**Problem statement**
After locating the line with "Given: Select the" in the entries below, output it and each following line up to and including the line with "Enable the Database logging checkbox", exactly and without pictures.

**Provided information**
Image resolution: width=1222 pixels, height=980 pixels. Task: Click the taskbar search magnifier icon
==
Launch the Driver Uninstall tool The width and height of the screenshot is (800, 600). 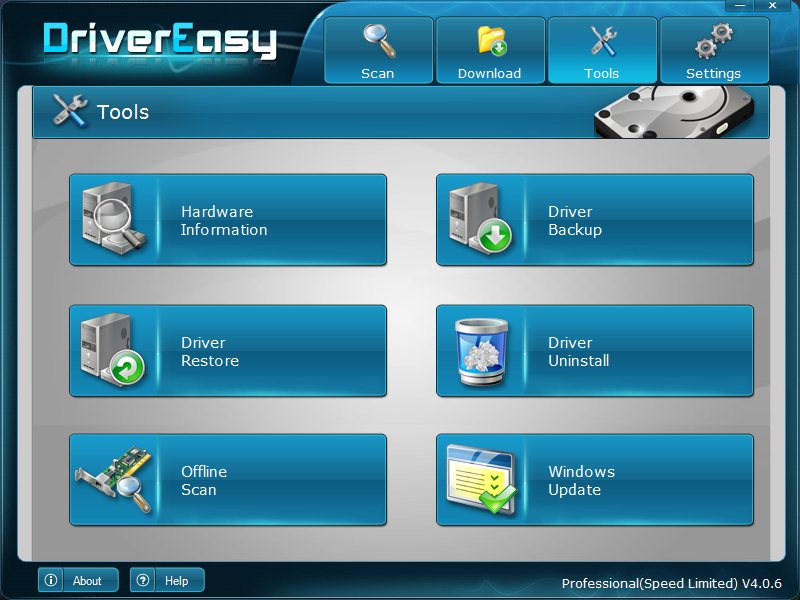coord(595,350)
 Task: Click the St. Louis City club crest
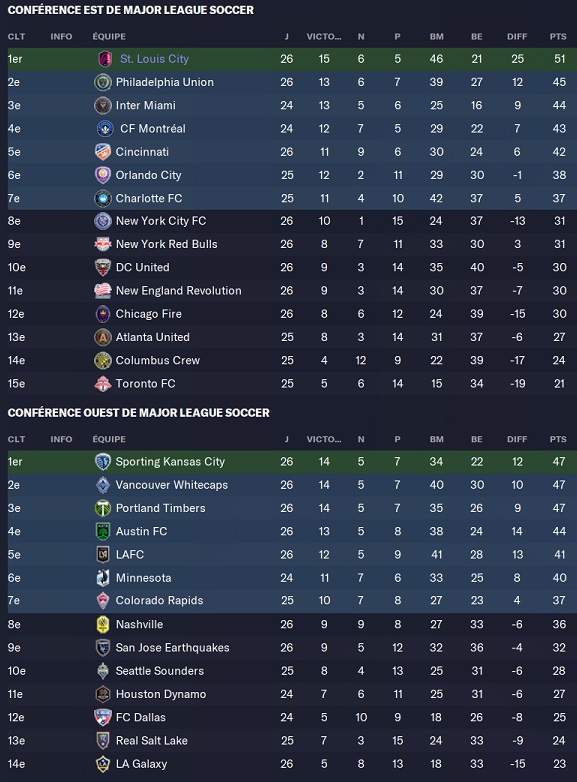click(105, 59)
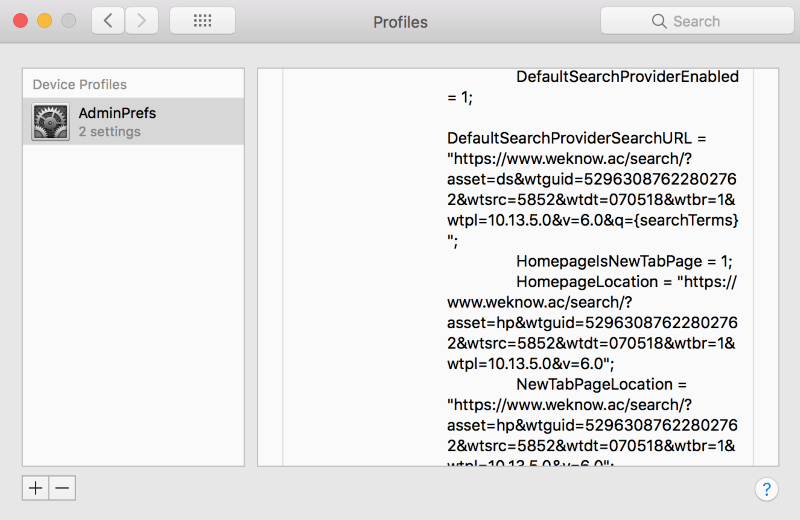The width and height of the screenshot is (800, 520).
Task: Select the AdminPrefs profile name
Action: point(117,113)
--
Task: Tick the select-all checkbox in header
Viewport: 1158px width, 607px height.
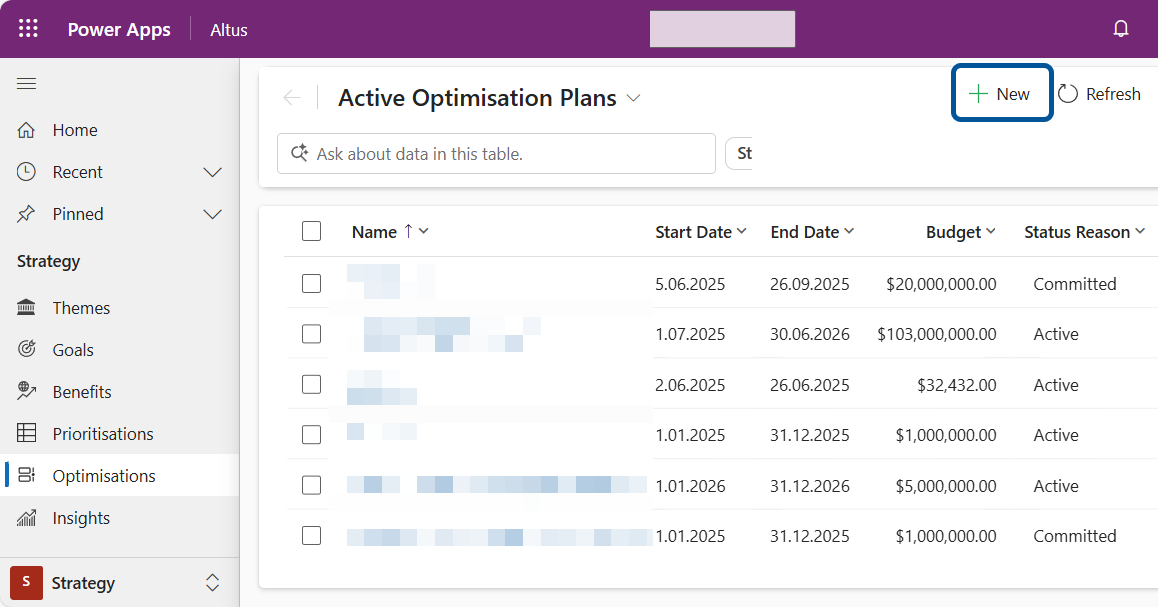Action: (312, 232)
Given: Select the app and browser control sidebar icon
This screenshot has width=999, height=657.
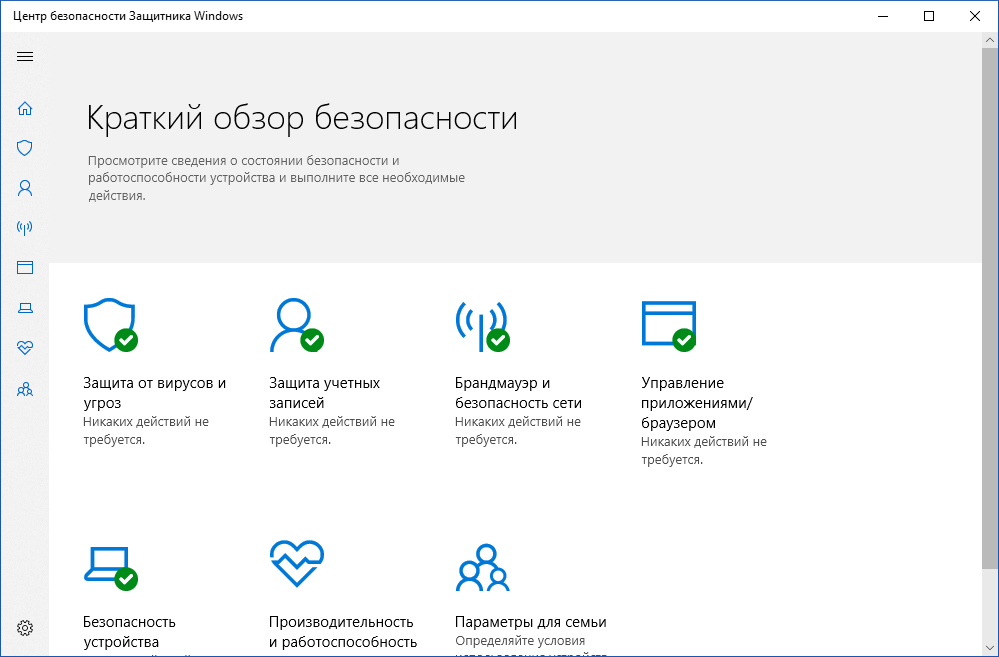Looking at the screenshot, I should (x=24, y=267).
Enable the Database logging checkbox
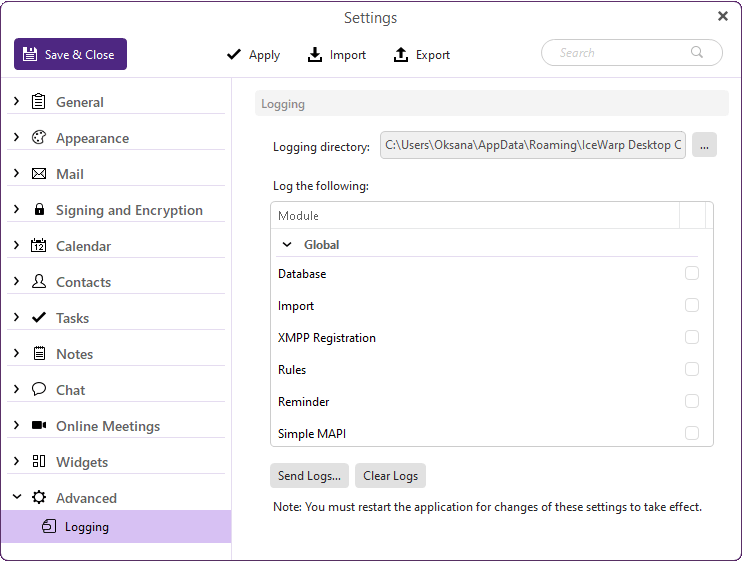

**Answer to this task**
Given: Select the app and browser control sidebar icon
This screenshot has width=999, height=657.
Looking at the screenshot, I should (x=24, y=267).
Enable the Database logging checkbox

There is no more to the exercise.